Saved entries:
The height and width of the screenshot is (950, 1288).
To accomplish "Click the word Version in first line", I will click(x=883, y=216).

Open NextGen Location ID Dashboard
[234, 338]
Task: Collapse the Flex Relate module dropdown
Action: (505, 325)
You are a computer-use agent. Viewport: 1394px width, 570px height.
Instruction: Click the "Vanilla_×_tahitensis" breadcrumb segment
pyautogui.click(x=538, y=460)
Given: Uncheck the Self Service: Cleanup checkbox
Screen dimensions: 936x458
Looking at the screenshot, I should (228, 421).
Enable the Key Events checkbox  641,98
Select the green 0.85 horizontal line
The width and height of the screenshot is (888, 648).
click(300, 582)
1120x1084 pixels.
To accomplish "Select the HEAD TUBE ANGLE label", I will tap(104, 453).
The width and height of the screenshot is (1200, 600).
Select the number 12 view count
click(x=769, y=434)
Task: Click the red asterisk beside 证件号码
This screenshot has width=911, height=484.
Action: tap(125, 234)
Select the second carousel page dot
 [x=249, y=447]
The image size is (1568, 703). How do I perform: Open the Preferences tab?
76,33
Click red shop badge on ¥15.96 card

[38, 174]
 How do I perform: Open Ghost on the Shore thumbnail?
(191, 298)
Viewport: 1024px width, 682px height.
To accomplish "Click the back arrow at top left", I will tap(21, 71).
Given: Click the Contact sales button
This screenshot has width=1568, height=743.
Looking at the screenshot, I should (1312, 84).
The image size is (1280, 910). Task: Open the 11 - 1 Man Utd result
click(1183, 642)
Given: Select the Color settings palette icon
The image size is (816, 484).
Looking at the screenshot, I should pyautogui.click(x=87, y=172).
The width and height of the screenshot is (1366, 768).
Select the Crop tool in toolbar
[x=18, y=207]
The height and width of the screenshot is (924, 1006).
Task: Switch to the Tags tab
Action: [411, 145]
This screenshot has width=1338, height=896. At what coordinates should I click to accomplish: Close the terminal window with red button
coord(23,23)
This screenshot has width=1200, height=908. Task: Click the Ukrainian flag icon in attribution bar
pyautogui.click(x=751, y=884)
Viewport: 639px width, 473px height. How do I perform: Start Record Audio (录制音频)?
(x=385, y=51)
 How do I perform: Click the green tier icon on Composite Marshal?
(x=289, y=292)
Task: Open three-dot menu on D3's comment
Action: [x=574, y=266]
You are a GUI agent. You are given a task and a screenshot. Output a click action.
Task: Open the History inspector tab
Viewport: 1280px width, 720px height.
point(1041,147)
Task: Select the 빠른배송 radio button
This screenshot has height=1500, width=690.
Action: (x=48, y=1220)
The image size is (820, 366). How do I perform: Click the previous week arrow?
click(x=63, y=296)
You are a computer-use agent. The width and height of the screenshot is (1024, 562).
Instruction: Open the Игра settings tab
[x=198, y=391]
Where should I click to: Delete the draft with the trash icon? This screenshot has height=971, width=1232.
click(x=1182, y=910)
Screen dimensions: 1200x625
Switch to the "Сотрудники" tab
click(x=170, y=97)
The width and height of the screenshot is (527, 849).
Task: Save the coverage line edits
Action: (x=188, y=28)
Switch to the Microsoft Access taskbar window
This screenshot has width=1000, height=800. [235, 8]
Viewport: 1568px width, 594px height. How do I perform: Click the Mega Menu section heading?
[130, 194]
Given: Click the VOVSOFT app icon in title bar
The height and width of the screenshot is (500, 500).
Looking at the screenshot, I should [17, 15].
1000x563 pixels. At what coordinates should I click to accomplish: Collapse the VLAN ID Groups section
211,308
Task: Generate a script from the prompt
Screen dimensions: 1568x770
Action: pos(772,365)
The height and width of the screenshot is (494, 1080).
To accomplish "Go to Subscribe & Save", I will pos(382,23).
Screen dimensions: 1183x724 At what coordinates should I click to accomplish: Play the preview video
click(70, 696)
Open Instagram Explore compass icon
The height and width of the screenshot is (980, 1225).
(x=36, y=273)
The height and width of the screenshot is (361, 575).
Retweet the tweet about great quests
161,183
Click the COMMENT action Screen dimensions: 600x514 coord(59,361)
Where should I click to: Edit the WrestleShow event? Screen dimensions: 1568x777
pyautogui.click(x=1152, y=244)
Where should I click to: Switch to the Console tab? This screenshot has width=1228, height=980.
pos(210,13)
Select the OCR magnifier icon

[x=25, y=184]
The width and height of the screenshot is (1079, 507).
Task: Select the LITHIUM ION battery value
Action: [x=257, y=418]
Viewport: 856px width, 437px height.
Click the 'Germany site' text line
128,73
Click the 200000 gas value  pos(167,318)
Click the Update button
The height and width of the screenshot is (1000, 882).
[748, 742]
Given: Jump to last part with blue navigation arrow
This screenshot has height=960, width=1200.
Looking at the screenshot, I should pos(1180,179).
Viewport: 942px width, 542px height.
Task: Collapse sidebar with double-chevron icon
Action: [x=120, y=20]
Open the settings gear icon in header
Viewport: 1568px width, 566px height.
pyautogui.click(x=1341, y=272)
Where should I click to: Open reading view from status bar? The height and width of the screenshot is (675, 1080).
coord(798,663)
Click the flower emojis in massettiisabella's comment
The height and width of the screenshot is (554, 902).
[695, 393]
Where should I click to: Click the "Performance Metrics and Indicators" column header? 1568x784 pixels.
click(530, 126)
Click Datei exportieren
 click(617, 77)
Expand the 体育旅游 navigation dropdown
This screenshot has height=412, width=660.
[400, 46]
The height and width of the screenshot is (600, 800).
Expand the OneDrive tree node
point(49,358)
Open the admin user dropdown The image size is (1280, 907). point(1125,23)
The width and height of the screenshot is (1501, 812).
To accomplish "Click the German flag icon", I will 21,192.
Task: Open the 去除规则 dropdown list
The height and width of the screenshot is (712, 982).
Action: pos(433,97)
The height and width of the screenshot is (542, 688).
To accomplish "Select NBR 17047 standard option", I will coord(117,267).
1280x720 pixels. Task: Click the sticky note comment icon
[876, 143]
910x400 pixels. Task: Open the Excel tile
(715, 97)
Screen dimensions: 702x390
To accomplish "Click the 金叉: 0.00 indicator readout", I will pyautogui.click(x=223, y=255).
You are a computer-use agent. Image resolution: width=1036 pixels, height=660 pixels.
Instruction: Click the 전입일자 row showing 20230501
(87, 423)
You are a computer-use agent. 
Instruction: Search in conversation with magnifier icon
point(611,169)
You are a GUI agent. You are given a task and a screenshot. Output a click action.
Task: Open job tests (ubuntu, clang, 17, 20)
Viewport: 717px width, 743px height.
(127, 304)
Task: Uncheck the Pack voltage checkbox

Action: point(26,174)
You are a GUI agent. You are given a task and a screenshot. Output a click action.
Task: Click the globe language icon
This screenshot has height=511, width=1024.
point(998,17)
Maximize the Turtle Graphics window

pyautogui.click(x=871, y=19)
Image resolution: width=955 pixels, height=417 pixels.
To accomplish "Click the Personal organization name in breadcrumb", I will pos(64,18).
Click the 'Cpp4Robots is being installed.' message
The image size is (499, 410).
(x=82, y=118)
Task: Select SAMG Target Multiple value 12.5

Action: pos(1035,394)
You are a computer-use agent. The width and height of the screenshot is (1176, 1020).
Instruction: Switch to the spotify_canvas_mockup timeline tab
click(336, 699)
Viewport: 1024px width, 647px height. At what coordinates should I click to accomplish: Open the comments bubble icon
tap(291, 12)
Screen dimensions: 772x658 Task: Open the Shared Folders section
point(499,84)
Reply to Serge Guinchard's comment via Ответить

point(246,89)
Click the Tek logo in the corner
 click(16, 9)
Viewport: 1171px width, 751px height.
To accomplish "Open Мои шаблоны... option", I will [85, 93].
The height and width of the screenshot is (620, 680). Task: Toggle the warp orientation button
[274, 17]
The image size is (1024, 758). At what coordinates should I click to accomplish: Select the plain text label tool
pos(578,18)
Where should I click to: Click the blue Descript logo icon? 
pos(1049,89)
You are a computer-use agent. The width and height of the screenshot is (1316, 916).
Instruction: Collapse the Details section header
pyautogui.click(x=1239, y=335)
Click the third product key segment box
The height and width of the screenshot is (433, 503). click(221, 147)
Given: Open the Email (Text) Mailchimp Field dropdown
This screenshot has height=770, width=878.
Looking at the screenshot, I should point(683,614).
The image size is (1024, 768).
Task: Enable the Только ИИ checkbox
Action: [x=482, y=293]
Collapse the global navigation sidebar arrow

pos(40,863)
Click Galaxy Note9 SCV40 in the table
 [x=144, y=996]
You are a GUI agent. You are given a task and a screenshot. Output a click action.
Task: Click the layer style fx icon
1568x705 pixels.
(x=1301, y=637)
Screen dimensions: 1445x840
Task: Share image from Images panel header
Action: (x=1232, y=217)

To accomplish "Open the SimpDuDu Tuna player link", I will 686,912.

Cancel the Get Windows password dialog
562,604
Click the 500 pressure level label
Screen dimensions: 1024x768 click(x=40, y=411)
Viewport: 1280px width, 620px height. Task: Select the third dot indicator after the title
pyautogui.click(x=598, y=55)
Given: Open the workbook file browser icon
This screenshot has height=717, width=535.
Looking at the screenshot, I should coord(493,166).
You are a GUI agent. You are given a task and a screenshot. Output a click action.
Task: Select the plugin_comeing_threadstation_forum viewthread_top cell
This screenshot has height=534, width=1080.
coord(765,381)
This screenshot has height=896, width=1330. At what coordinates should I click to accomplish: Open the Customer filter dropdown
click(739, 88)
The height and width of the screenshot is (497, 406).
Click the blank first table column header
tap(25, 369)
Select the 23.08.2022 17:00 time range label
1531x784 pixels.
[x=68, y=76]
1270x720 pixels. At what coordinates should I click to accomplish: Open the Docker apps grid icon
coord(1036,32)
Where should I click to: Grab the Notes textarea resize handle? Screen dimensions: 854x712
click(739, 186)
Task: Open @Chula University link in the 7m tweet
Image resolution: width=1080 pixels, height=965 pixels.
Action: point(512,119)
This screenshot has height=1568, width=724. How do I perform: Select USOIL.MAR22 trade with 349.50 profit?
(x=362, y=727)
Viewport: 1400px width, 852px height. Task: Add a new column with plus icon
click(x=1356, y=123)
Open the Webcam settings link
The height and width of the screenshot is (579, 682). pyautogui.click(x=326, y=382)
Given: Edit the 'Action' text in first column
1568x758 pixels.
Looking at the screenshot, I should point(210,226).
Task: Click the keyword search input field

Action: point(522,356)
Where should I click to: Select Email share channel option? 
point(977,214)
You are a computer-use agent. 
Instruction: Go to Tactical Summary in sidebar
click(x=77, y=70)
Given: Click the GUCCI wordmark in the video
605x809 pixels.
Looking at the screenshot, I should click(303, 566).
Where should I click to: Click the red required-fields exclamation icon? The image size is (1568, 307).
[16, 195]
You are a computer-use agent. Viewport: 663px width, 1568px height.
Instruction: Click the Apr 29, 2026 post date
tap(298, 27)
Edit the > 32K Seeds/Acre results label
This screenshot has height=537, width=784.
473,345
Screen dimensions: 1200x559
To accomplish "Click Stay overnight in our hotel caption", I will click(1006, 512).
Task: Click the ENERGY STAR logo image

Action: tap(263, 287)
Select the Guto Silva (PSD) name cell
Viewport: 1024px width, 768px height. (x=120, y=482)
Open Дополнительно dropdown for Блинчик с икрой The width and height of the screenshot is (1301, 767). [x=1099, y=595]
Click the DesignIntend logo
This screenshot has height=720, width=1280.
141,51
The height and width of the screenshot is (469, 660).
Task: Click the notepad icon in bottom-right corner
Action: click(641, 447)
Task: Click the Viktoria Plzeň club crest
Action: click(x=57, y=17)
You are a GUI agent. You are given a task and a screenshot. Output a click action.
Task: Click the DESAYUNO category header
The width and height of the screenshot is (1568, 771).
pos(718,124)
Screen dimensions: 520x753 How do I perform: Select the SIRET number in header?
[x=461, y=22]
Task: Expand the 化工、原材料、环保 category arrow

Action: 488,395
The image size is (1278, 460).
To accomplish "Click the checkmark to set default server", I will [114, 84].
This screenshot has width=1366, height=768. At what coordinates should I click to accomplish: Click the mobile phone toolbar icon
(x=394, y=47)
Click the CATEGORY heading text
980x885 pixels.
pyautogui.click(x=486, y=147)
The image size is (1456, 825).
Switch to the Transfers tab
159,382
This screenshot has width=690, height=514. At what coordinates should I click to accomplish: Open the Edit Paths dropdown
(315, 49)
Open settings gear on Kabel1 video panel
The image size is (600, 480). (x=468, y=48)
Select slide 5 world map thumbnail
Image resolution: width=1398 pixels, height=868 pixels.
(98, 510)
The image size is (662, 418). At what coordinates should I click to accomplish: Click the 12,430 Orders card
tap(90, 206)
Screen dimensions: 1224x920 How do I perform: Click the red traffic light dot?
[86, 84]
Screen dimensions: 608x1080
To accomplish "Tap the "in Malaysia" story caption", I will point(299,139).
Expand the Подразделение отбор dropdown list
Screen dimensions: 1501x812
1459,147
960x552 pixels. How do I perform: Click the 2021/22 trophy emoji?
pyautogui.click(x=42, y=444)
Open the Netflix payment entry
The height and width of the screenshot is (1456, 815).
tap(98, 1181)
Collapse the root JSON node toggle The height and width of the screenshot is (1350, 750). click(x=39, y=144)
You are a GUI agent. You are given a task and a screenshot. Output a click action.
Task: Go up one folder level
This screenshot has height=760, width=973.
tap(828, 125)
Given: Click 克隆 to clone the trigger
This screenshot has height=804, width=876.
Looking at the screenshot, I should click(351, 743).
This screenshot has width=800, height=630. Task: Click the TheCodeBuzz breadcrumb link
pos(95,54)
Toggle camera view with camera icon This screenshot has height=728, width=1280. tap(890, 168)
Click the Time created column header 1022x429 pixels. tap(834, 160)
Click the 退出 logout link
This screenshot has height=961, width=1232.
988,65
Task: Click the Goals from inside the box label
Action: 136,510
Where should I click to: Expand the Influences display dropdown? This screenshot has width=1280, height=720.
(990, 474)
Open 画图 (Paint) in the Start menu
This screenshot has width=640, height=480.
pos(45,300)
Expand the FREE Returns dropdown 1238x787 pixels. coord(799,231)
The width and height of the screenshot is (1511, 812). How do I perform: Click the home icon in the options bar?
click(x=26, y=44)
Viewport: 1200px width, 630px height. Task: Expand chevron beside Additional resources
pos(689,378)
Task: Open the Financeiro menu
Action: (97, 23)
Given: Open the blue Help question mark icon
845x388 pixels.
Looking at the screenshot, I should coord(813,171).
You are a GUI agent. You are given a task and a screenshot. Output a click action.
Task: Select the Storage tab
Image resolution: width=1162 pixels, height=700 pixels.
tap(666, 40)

» **WORK INSTRUCTIONS**
Scan the entries above for the line containing "Where should I click to: Switch", and copy it and all lines after it exactly, down to and including the line containing "The height and width of the screenshot is (542, 688).".

» **RESPONSE FOR THIS EXERCISE**
Where should I click to: Switch to the Console tab? This screenshot has width=1228, height=980.
pos(210,13)
Select the OCR magnifier icon

[x=25, y=184]
The width and height of the screenshot is (1079, 507).
Task: Select the LITHIUM ION battery value
Action: [x=257, y=418]
Viewport: 856px width, 437px height.
Click the 'Germany site' text line
128,73
Click the 200000 gas value  pos(167,318)
Click the Update button
The height and width of the screenshot is (1000, 882).
[748, 742]
Given: Jump to last part with blue navigation arrow
This screenshot has height=960, width=1200.
Looking at the screenshot, I should pos(1180,179).
Viewport: 942px width, 542px height.
Task: Collapse sidebar with double-chevron icon
Action: [x=120, y=20]
Open the settings gear icon in header
Viewport: 1568px width, 566px height.
pyautogui.click(x=1341, y=272)
Where should I click to: Open reading view from status bar? The height and width of the screenshot is (675, 1080).
coord(798,663)
Click the flower emojis in massettiisabella's comment
The height and width of the screenshot is (554, 902).
[695, 393]
Where should I click to: Click the "Performance Metrics and Indicators" column header? 1568x784 pixels.
click(530, 126)
Click Datei exportieren
 click(617, 77)
Expand the 体育旅游 navigation dropdown
This screenshot has height=412, width=660.
[400, 46]
The height and width of the screenshot is (600, 800).
Expand the OneDrive tree node
point(49,358)
Open the admin user dropdown The image size is (1280, 907). point(1125,23)
The width and height of the screenshot is (1501, 812).
To accomplish "Click the German flag icon", I will 21,192.
Task: Open the 去除规则 dropdown list
The height and width of the screenshot is (712, 982).
Action: pos(433,97)
The height and width of the screenshot is (542, 688).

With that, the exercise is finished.